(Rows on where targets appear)
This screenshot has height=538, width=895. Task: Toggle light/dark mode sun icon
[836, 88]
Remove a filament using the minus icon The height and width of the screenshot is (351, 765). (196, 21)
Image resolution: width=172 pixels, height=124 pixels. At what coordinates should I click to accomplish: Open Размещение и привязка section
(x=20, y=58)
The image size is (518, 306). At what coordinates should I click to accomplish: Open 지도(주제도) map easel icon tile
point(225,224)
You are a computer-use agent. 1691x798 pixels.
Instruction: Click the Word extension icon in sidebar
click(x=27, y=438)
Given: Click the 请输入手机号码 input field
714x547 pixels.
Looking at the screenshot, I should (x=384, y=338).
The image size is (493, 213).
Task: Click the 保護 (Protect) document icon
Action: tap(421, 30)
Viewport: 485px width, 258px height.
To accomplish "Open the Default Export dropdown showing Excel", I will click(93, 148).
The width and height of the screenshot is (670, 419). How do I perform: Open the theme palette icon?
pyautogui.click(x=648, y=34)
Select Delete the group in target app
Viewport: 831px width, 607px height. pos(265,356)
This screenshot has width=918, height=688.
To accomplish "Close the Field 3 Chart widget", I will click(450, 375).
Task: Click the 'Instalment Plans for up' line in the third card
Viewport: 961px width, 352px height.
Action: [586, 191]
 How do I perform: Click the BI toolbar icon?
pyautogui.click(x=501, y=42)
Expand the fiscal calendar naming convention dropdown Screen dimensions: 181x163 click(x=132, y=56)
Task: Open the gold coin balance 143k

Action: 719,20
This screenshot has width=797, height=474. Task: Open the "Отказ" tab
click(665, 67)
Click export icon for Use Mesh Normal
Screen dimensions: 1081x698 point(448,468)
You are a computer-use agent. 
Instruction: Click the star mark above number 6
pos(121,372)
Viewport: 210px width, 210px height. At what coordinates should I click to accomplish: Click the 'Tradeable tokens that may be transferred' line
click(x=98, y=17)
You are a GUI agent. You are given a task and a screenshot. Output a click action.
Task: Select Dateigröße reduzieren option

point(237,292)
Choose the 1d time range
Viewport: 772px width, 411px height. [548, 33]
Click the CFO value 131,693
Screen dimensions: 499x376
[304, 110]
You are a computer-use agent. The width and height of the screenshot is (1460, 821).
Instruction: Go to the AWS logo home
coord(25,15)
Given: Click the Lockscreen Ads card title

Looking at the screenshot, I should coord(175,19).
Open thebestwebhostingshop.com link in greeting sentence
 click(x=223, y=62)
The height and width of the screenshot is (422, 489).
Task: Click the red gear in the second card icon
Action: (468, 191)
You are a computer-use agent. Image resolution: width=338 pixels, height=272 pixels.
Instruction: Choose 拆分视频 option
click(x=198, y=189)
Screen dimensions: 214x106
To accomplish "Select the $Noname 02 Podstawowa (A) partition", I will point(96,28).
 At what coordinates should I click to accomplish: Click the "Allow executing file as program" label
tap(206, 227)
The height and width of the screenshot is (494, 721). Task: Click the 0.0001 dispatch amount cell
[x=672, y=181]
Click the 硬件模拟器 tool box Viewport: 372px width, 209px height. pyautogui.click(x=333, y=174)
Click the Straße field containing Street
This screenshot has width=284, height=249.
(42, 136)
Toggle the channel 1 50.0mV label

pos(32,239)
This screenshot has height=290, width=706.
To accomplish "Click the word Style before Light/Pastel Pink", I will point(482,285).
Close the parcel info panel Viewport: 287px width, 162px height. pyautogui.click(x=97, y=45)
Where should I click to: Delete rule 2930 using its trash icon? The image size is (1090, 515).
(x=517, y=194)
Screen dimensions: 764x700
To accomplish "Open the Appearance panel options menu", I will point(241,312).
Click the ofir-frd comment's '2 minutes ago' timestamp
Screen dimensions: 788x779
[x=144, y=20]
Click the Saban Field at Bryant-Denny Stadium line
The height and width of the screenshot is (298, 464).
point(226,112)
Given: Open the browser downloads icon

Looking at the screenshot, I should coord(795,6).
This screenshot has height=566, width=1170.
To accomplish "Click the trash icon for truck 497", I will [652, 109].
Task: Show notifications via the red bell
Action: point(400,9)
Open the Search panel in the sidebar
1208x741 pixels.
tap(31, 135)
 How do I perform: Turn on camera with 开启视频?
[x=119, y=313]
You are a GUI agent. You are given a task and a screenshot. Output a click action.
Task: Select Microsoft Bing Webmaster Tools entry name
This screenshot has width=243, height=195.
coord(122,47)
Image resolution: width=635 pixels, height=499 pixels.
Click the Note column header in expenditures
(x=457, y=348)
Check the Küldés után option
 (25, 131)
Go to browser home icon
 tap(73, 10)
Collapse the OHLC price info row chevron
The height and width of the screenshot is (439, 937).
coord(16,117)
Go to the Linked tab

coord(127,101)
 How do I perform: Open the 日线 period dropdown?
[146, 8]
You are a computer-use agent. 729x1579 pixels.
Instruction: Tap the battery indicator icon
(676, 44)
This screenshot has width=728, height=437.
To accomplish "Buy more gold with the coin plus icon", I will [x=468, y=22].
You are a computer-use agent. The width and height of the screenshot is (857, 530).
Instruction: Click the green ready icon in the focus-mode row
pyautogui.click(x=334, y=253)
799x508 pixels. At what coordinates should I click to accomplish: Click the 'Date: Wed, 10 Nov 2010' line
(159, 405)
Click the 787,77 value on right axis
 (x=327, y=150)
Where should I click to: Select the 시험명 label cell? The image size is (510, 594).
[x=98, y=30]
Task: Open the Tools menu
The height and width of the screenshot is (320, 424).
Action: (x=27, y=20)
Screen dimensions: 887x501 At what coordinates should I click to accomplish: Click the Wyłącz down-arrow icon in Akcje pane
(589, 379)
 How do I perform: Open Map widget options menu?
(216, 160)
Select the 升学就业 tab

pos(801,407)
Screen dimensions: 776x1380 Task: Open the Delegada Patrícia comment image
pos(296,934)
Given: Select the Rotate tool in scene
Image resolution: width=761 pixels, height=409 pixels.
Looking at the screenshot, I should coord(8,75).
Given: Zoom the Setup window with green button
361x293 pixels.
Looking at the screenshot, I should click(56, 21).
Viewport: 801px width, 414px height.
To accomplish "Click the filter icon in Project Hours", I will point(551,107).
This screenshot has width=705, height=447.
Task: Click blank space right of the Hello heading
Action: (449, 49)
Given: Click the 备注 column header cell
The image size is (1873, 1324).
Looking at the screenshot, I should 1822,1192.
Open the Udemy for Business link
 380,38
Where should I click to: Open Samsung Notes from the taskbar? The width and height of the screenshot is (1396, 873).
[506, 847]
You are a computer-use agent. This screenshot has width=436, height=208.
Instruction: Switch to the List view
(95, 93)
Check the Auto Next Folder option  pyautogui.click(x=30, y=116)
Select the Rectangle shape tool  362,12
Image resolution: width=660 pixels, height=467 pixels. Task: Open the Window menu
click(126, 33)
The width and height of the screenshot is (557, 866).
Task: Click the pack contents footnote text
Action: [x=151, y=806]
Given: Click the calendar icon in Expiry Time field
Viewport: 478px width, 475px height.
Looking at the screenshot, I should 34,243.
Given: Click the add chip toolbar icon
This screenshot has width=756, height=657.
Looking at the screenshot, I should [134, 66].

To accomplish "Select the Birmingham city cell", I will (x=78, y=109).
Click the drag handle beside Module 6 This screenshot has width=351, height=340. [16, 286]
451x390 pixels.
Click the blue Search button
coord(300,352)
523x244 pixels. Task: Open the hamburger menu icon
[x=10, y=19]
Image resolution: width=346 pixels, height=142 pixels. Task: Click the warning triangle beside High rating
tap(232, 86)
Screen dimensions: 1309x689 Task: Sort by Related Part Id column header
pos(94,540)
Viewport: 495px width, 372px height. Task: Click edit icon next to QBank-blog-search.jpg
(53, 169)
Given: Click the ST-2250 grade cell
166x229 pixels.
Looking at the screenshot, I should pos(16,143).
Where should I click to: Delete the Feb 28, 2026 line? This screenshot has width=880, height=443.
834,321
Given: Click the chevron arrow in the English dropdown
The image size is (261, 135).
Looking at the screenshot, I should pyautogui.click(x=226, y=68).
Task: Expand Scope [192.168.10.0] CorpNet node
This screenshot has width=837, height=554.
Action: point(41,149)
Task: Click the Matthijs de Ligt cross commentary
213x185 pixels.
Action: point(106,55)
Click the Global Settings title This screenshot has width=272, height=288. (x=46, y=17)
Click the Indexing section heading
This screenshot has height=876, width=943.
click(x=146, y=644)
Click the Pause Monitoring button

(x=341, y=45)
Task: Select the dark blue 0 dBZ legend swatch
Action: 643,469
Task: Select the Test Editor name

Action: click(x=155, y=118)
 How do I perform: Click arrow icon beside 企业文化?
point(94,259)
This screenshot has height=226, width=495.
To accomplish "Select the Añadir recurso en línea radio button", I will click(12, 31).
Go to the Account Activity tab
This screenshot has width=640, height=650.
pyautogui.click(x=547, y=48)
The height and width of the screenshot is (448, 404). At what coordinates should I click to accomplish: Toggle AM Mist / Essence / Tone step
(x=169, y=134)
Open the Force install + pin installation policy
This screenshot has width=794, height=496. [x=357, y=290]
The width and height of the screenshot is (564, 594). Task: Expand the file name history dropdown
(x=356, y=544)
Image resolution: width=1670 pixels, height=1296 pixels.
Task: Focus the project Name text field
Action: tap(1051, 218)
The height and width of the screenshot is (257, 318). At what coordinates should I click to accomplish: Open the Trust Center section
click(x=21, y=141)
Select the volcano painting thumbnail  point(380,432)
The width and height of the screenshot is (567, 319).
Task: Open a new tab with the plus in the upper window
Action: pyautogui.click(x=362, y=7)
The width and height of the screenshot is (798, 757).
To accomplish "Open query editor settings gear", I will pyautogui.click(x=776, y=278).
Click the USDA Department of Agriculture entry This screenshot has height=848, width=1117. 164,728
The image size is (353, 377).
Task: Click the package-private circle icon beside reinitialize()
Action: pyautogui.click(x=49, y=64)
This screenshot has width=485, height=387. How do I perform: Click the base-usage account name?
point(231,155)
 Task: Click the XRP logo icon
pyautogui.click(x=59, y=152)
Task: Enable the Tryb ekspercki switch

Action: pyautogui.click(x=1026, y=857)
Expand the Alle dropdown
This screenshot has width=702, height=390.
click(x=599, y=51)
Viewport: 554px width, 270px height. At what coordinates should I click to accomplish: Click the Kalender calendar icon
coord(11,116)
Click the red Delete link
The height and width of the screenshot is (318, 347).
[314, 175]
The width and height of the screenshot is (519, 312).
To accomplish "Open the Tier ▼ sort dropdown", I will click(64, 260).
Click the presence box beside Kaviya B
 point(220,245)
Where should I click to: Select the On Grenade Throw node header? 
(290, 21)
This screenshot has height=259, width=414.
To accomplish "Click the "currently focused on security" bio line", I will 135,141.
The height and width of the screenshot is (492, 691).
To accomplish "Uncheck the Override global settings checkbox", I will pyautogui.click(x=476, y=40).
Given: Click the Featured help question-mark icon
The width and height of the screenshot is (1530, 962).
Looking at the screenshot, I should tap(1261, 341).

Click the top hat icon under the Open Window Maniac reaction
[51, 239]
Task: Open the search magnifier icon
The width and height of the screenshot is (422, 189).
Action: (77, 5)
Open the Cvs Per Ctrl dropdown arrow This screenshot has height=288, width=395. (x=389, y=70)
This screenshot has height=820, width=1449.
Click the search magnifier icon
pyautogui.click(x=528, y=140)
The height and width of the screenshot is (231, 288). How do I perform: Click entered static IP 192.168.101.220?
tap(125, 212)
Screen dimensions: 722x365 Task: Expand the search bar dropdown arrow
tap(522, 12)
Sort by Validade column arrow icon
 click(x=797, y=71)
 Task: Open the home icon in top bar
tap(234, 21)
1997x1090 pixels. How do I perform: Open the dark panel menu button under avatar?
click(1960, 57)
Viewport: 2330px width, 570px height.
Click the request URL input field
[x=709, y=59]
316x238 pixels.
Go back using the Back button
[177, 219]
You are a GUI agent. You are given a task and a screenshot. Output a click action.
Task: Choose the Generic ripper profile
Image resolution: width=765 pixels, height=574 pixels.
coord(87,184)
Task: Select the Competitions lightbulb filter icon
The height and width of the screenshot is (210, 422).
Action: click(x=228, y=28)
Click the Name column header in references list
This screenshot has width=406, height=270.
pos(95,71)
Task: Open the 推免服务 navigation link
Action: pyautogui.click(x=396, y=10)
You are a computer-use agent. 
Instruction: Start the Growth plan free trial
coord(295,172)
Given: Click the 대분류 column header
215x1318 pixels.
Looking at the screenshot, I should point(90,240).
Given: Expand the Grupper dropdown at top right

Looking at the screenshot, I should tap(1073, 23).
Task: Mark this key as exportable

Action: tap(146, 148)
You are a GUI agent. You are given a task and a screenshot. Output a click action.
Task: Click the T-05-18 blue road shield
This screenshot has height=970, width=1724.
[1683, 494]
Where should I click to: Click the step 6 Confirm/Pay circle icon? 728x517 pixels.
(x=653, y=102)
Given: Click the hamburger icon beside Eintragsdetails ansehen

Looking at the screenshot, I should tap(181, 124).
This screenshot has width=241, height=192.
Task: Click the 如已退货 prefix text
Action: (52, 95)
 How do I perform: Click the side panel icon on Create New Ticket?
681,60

■ What you should do
Reproduce the lines of the listing above without any changes, starting with the line that contains "How do I perform: Click arrow" and going on through the line that contains "pyautogui.click(x=547, y=48)".

■ Task answer
 How do I perform: Click arrow icon beside 企业文化?
point(94,259)
This screenshot has height=226, width=495.
To accomplish "Select the Añadir recurso en línea radio button", I will click(12, 31).
Go to the Account Activity tab
This screenshot has width=640, height=650.
pyautogui.click(x=547, y=48)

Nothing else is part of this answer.